Most of us are all too aware of the complex problems that emergency health care in America is facing today. In seeking creative solutions, beware that you do not inadvertently generate new problems that could potentially jeopardize patient care and safety. Consider how one hospital addressed issues in its emergency department with the use of volunteers.

Journal of Emergency Nursing recently published the article, "Using Volunteers at Triage in the Emergency Department: One Successful Program," which delineates the steps one hospital has taken to address some of the issues specific to the triage arena and process. The article validated that the use of volunteers improved patient satisfaction scores and decreased their "Left Without Being Seen" (LWBS) rate—but there may be hidden dangers with such an approach.

Our scores are improving—so what's the problem??

The responsibilities of the triage volunteers described in the article include greeting patients and their families, providing directions as needed, and documenting the arrival time, patient's name, date of birth, and chief complaint.1

Triage First takes the position that best practice is for the chief complaint to be obtained by an experienced registered nurse at triage. At the very least, the person obtaining chief complaints should be a medically trained employee with additional education in obtaining appropriate chief complaints and in knowing when to communicate that info to the triage RN immediately.

Hospitals put their patients (and themselves) at great risk when they make it the responsibility of a volunteer to recognize covert problems when patients present with atypical chief complaints. An example of this would be the elderly female who presents with the chief complaint of weakness and fatigue, but who is actually experiencing an acute myocardial infarction. Emergency nurses are also better equipped to understand that patients do not always recognize or communicate the most significant problem they are experiencing—such as the older patient with congestive heart failure who presents complaining only of ankle discomfort and swelling.

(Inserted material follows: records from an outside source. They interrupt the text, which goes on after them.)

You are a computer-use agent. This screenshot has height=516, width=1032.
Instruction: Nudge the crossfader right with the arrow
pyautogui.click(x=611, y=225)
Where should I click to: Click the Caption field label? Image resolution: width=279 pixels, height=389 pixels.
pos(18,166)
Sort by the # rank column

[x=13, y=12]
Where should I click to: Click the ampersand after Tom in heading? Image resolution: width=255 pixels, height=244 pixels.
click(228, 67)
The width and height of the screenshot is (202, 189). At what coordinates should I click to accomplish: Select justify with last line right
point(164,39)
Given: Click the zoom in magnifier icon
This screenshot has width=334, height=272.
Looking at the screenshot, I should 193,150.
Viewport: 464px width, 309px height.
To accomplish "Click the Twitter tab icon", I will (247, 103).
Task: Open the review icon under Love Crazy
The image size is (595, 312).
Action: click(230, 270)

Some hospitals determine the order in which patients are triaged based on the reason for the visit stated by the patient. This can be problematic, especially when multiple patients arrive simultaneously or within minutes of one another and the chief complaints provided by the patients do not indicate the level of severity of their conditions. This was demonstrated at a facility by a gentleman in his 70s who presented to the desk complaining of a sore throat and feeling sweaty. Several other patients presented at about the same time, so the older man was sent to the waiting room to await triage. While waiting, he went into ventricular fibrillation because he was having an acute MI.

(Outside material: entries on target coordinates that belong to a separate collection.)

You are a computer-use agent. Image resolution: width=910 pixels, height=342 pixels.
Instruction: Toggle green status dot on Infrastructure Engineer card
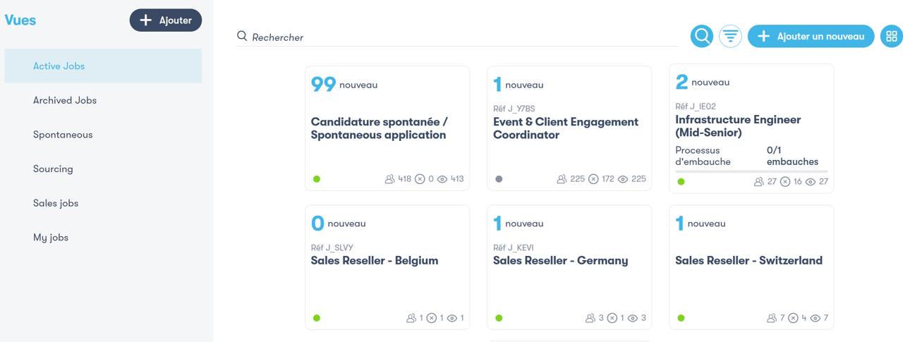click(681, 182)
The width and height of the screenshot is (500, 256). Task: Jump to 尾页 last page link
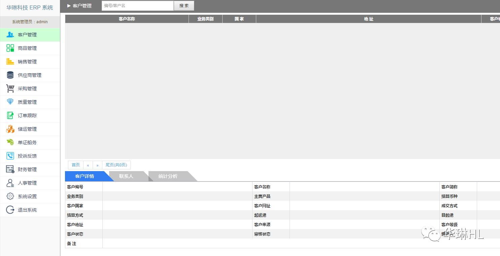click(x=116, y=165)
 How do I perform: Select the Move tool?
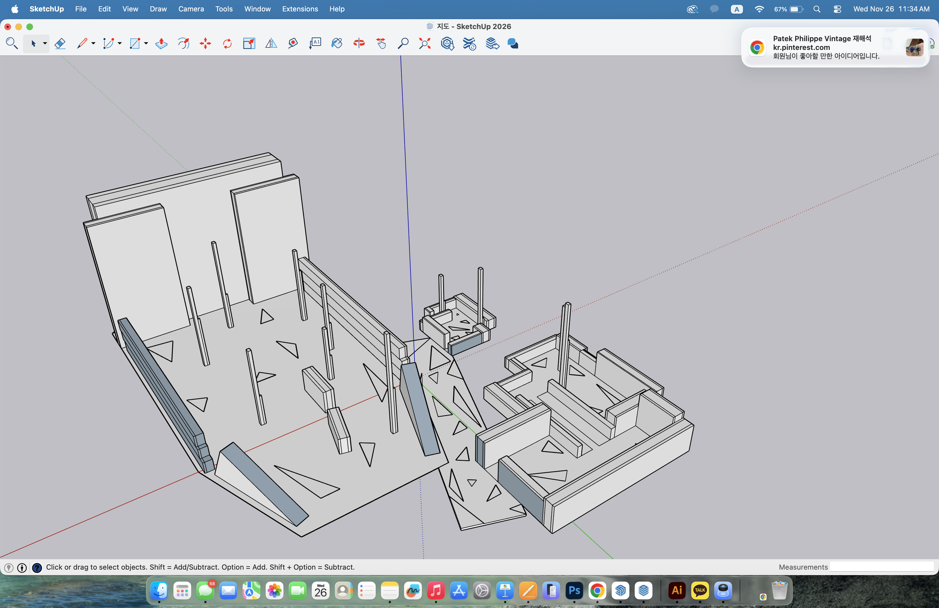tap(205, 43)
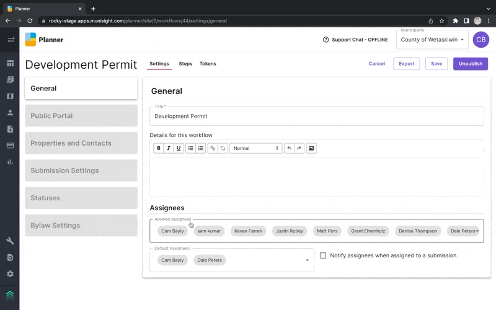Click the undo arrow in the editor toolbar
Image resolution: width=496 pixels, height=310 pixels.
click(289, 148)
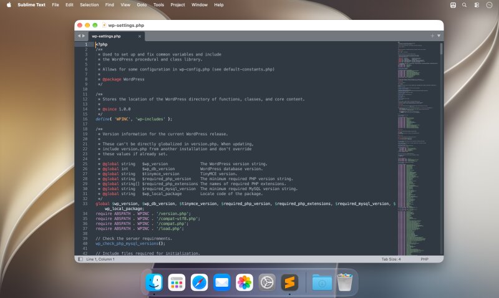Go to previous tab with left arrow
Viewport: 499px width, 298px height.
[x=79, y=36]
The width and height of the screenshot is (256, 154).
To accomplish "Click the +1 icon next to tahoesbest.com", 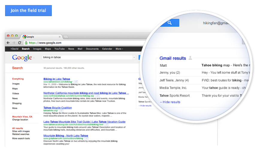I will point(76,82).
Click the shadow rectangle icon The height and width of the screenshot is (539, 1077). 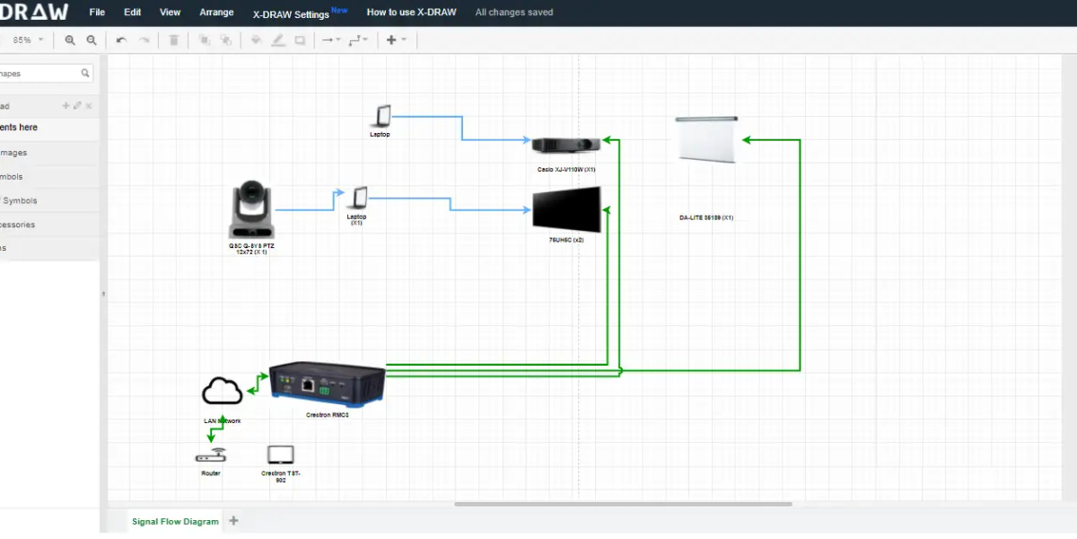point(300,40)
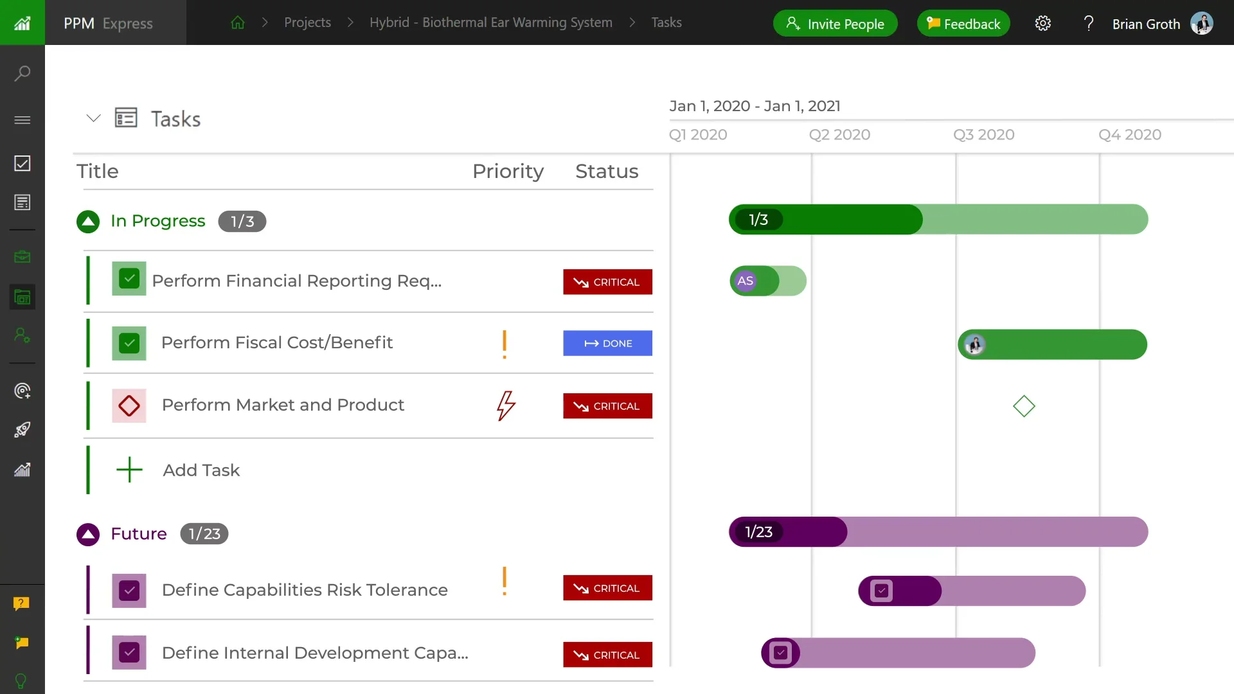Toggle checkbox for Define Capabilities Risk Tolerance
Screen dimensions: 1234x694
click(129, 591)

Note: It is appropriate to capture documentation of the patient's perceived reason for visit the ED. It is NOT appropriate to assume that statement to be the chief complaint and to prioritize care based on that assumption.

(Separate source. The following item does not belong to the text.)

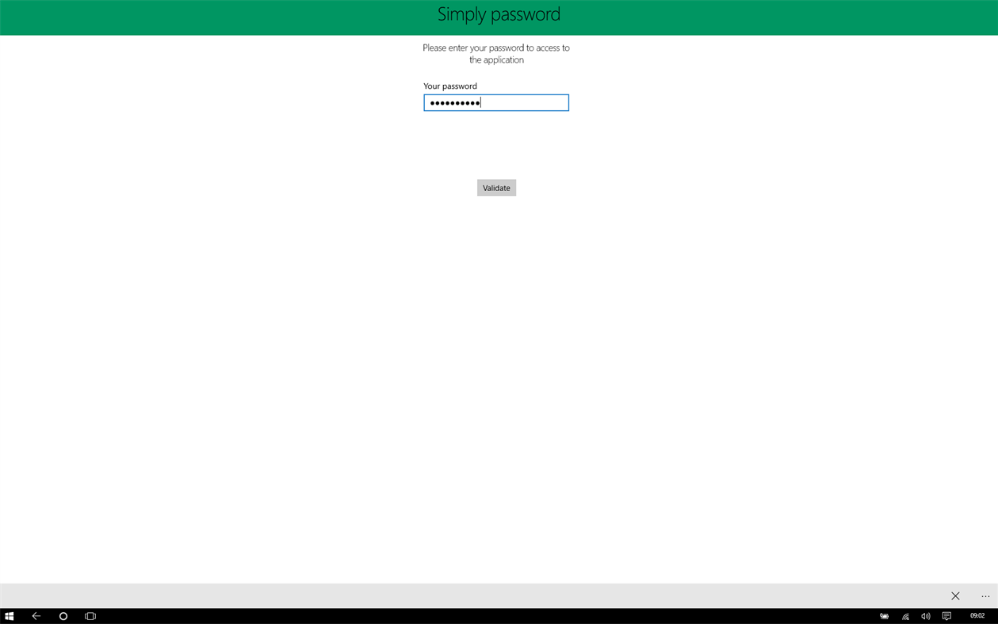Viewport: 998px width, 624px height.
Task: Open the See More ellipsis on the app bar
Action: 985,595
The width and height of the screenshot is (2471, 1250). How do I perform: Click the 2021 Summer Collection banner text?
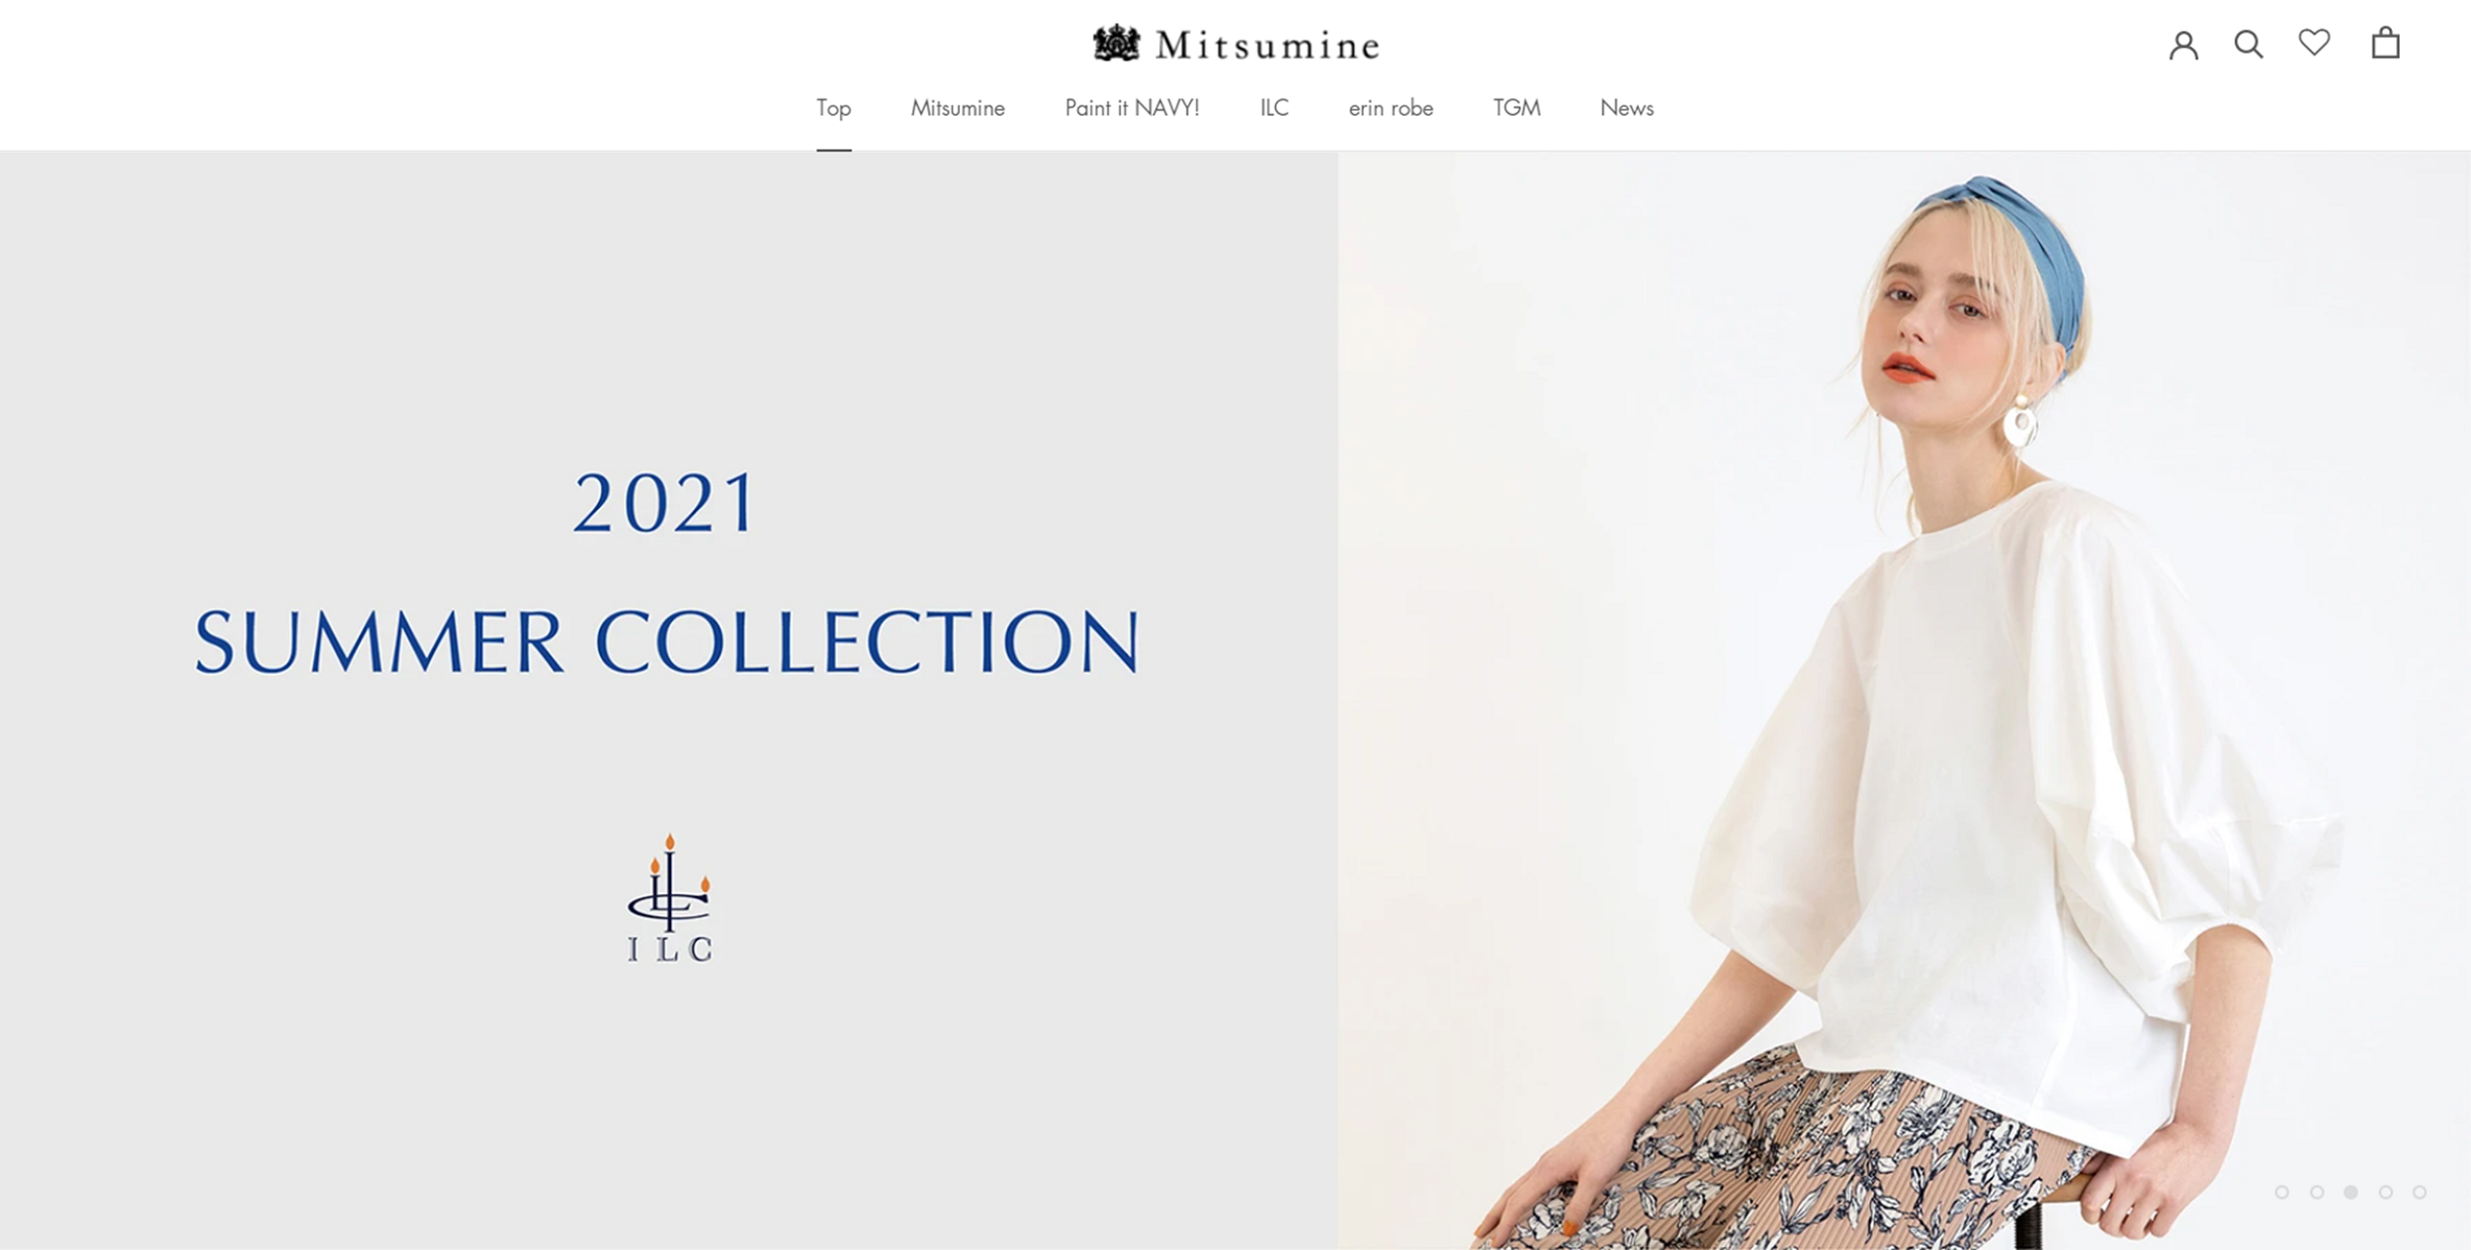(667, 573)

Many administrators are beginning to recognize that point-of-entry triage is a high-risk position that needs to be recognized as a specialty area within the emergency department. While volunteers can be an invaluable asset to the emergency department, obtaining and documenting the chief complaint should be the realm of the experienced, clinically astute, triage-educated emergency nurse.

References
  1. Fortin I, Using Volunteers at Triage in the Emergency Department: One Successful Program, Journal of Emergency Nursing, 2006, 32: 340-342.